Identity fraud rings, which often target wireless companies and banks, are thriving in the U.S., according to a new study.
Any company that provides products and services to customers and is on the hook for it needs to watch out.
Stephen Coggeshall, CTO, ID Analytics
There are more than 10,000 identity fraud rings in the U.S., according to a report issued by San Diego-based ID Analytics. The study examined about 1.7 billion identity risk events, including more than a billion applications for bankcards, wireless services and retail credit cards; changes in personally identifiable information such as name, address, date of birth and Social Security number; and other third-party data. The data was collected in ID Analytics' ID Network from Jan. 2009 to Sept. 2012.
Fraud rings often are small groups of family, friends or both. Many focus their efforts on the bankcard, wireless and retail card industries, according to the report, titled I See Fraud Rings. The study focused on the act of individuals misrepresenting themselves in order to improperly obtain products or services.

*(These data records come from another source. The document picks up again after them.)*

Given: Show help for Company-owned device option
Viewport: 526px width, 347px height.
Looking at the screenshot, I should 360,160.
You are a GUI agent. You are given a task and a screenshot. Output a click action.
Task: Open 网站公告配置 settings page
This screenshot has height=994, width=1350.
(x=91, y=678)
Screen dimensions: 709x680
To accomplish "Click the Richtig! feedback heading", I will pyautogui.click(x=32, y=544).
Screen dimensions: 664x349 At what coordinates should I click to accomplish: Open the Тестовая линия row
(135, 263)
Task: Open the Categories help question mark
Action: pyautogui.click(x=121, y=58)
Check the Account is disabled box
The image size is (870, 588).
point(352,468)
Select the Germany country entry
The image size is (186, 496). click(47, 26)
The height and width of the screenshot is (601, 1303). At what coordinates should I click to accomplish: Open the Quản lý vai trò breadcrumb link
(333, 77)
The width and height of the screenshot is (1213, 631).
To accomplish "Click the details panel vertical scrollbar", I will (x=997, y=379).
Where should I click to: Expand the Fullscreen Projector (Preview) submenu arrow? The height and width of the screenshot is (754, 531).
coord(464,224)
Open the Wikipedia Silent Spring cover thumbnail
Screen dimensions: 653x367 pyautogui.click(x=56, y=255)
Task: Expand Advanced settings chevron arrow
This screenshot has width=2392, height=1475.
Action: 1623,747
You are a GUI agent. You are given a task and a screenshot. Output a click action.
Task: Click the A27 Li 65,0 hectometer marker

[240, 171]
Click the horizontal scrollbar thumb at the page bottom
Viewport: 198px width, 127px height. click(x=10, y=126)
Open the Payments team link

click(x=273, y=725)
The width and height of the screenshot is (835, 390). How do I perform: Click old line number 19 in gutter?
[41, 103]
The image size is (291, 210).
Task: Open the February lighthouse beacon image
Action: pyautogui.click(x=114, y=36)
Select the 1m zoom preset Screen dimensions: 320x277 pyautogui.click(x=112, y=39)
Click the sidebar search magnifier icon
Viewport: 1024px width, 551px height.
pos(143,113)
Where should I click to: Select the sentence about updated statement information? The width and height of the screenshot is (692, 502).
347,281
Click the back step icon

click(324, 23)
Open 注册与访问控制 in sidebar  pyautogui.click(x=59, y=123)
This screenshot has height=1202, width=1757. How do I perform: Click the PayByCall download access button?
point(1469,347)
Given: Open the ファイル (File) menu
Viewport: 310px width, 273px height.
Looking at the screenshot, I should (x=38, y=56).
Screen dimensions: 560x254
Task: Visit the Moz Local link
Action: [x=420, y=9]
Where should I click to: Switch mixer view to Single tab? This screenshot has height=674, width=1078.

"We do find that cell phone companies are the hardest hit," said Stephen Coggeshall, CTO of ID Analytics and author of the report in an interview with SearchSecurity.com. He added that they aren't the only types of companies that need to look out for fraud.
"Any company that provides products and services to customers and is on the hook for it needs to watch out," Coggeshall said.
Coggeshall advised companies to look into screening technology that can confirm legitimate identities.
The study also discovered that many fraud rings are located in the Southeast.
"Although fraudsters can be found anywhere in the U.S., there appears to be a 'belt of fraud' that runs through the rural Southeast, extending from Virginia to Mississippi, with significant activity in the Carolinas, Georgia, Florida and Alabama," according to the study.